**PROBLEM TO SOLVE**
Copy the records below line for line, leaving out the pictures.

Rows from a screen grounding dataset
━━━━━━━━━━
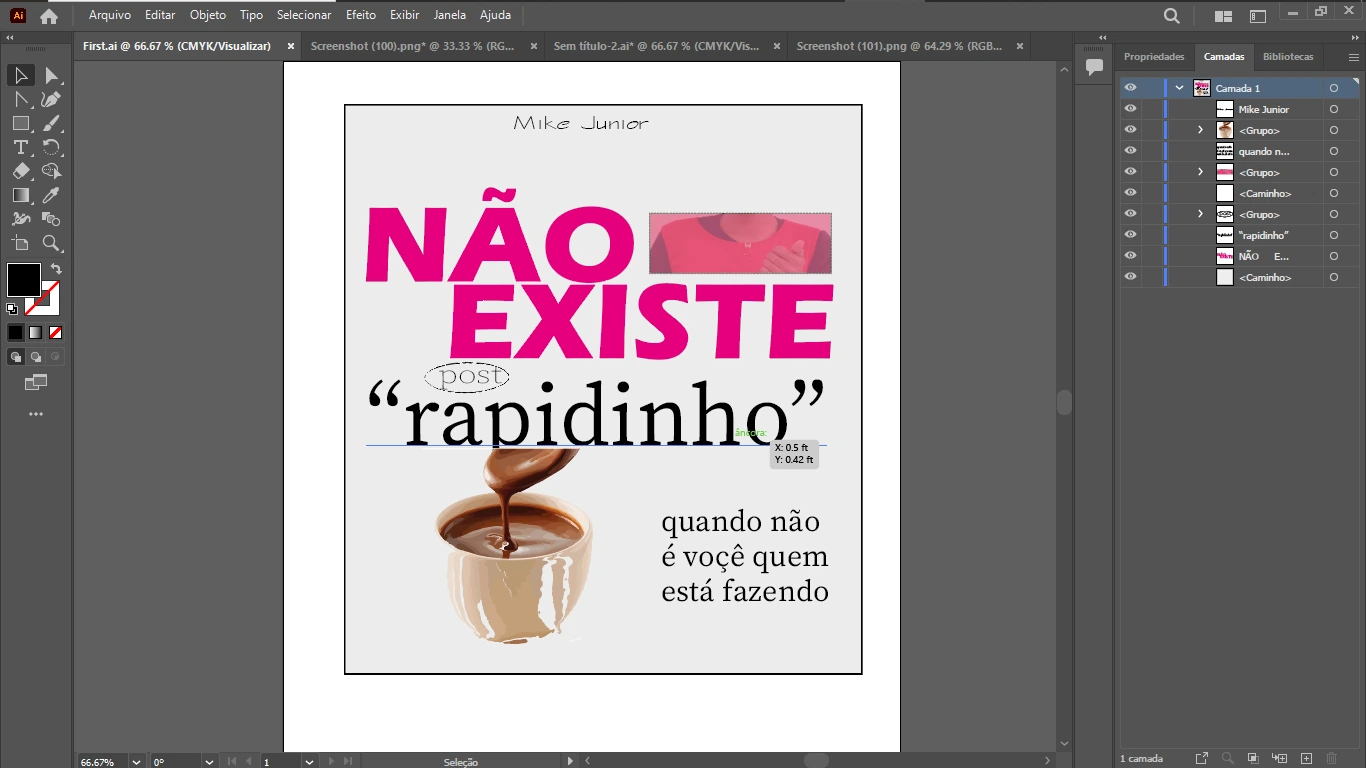Toggle visibility of the "rapidinho" item

pyautogui.click(x=1130, y=235)
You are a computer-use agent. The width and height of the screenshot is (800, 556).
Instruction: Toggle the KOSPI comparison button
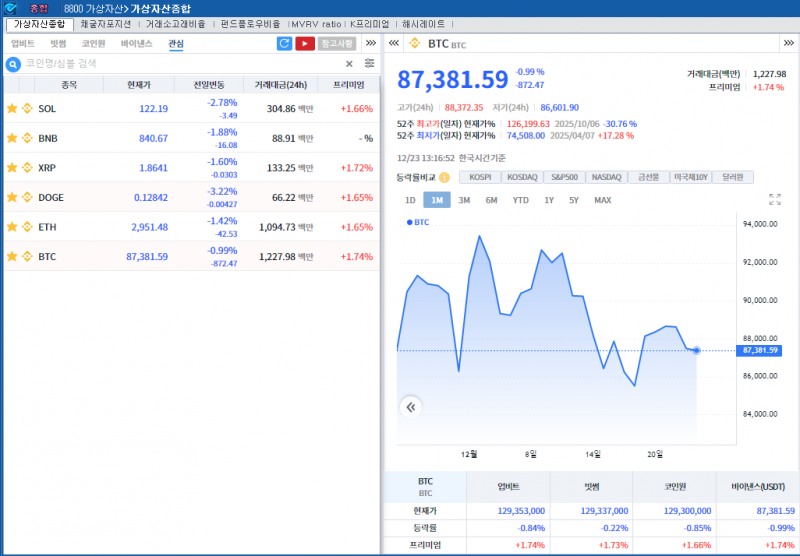coord(480,177)
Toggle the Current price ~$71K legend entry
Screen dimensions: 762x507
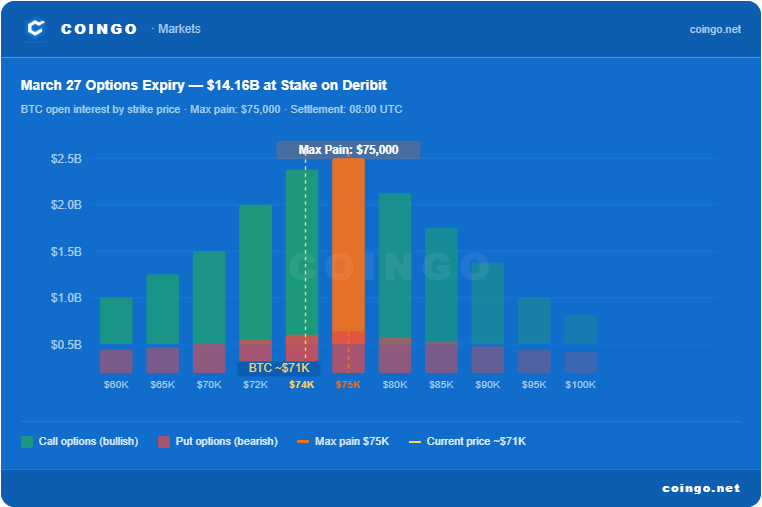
━━━━━━━━━━
**FULL OUTPUT**
Toggle visibility of the "rapidinho" item

pyautogui.click(x=1130, y=235)
You are a computer-use agent. The width and height of the screenshot is (800, 556).
Instruction: Toggle the KOSPI comparison button
coord(480,177)
Toggle the Current price ~$71K legend entry
Screen dimensions: 762x507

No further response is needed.